>> begin SELECTION
Learning Prejudice In Prisons

Criminals' Code

A month after James Byrd Jr., a black man, was chained to the back of a pickup truck and dragged to his death on an east Texas country road, America still struggles to comprehend what dark forces could have sparked such a killing.

David Novak has an idea.

Mr. Novak spent a year in a federal prison camp for mail fraud, a place that left on him an imprint of racial intolerance as indelible as a set of fingerprints. It's the reason, he says, that the racially motivated killing in Jasper, Texas, evoked in him an unexpected feeling: compassion for the three white murder suspects, all recent parolees, and two of whom are alleged to have forged ties with white-supremacist gangs while behind bars.

"In prison it's easy to fall into such groups," says Mr. Novak, a self-described "pretty liberal guy" who nevertheless has come to some hard realizations about his own prejudices since his days as an inmate. "A lot of people come out of prison as bigots."

In the reexamination of race relations that followed Mr. Byrd's lynch-style killing June 6, part of the attention has fallen on the nation's correctional system. Citing the suspects' ties to prison hate groups, some civil rights organizations are calling for renewed scrutiny of the segregation policies of many state and federal prisons, charging that they inadvertently foment hatred and serve as recruiting grounds for supremacist groups.
>> end SELECTION
WHAT TO DO
(A) Answer these from the article on prejudice in prisons, keeping each answer short:
(i) How long was David Novak in a federal prison camp, and for what crime?
(ii) On what date was James Byrd Jr. killed?
(iii) How many murder suspects are there, and what do they all have in common besides being white?
(B) Write out every word or phrase that the article on prejudice in prisons puts inside quotation marks.
>> begin DATASET EXCERPT
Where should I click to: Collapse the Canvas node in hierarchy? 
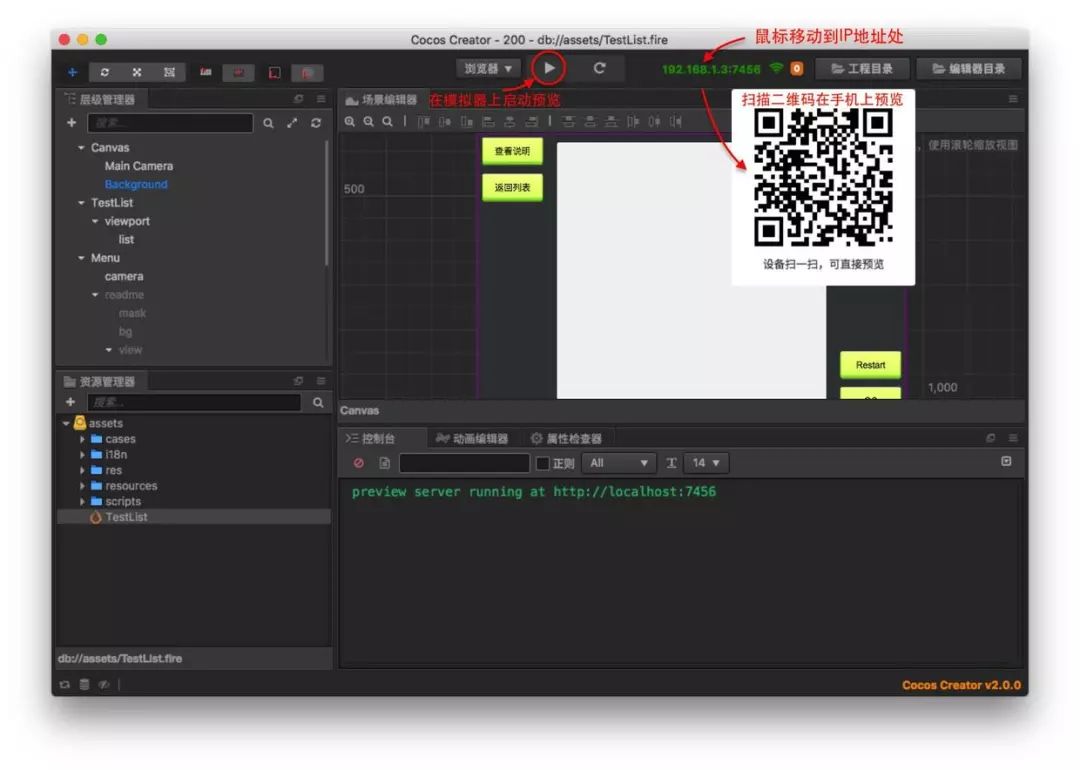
>> end DATASET EXCERPT
ANSWERS TO THE EXERCISE
(A)
(i) A year, for mail fraud.
(ii) June 6.
(iii) Three; all are recent parolees.

(B)
- "In prison it's easy to fall into such groups,"
- "pretty liberal guy"
- "A lot of people come out of prison as bigots."